Brian Henwood, consulting engineer at Henwood and Nxumalo, which is working on the John Ross upgrade, said the situation was worrying.“The bitumen shortage has had a huge impact on business in the road-building industry, as all road projects have experienced problems because of the lack of supply.
“The bitumen shortage could start impacting on the sections of the new east-bound carriageway that are nearing completion,” he said.
Last month, in a written response to questions by the DA in Parliament, Transport Minister S’bu Ndebele said more than R1 billion worth of work would not be able to be completed by Sanral contractors in the 2011/12 financial year.
“Sanral, the Department of Transport’s roads agency that accounted for 70 percent of the road bitumen usage in South Africa during 2010, is severely affected by the shortage of bitumen… Various steps have been taken to address the short, medium and long term implications of the shortage of bitumen,” said Ndebele.
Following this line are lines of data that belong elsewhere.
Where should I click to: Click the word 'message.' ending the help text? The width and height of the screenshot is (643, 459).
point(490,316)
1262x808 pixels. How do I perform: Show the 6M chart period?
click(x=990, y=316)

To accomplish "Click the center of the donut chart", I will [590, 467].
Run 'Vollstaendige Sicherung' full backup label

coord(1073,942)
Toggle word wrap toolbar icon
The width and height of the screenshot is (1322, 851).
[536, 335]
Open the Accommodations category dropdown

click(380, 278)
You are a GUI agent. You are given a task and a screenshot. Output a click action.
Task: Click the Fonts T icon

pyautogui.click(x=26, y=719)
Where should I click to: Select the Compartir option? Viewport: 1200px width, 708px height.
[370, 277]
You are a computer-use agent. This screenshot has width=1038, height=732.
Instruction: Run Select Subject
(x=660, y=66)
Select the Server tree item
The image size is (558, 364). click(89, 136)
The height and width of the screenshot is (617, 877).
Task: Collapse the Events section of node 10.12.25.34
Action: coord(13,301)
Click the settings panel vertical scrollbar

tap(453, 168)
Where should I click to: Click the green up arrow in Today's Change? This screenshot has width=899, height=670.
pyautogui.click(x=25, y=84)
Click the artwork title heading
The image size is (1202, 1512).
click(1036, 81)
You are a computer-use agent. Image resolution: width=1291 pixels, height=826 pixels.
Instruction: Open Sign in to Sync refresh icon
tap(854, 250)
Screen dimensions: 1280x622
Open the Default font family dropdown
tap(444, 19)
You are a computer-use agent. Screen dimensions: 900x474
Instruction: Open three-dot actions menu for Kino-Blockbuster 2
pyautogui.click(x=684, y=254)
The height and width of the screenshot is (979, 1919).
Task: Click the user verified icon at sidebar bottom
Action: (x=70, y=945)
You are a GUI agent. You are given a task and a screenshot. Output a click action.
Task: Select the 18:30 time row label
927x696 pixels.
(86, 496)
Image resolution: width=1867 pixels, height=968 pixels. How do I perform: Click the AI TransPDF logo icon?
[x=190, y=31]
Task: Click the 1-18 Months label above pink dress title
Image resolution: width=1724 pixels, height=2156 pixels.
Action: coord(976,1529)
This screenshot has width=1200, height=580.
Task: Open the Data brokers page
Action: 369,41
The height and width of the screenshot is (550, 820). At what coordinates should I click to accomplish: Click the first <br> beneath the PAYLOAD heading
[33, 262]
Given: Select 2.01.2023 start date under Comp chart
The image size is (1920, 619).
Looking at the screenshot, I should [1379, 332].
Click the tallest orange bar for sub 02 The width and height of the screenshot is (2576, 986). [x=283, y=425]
“The Department of Transport and Sanral have been actively engaging with the Department of Energy in an attempt to highlight to them the various problems related to the supply of bitumen from the existing refineries in South Africa and to find solutions for the medium to long term.“Sanral has also been actively engaging with the road construction industry to directly import bitumen from overseas to overcome the local short-term supply constraints.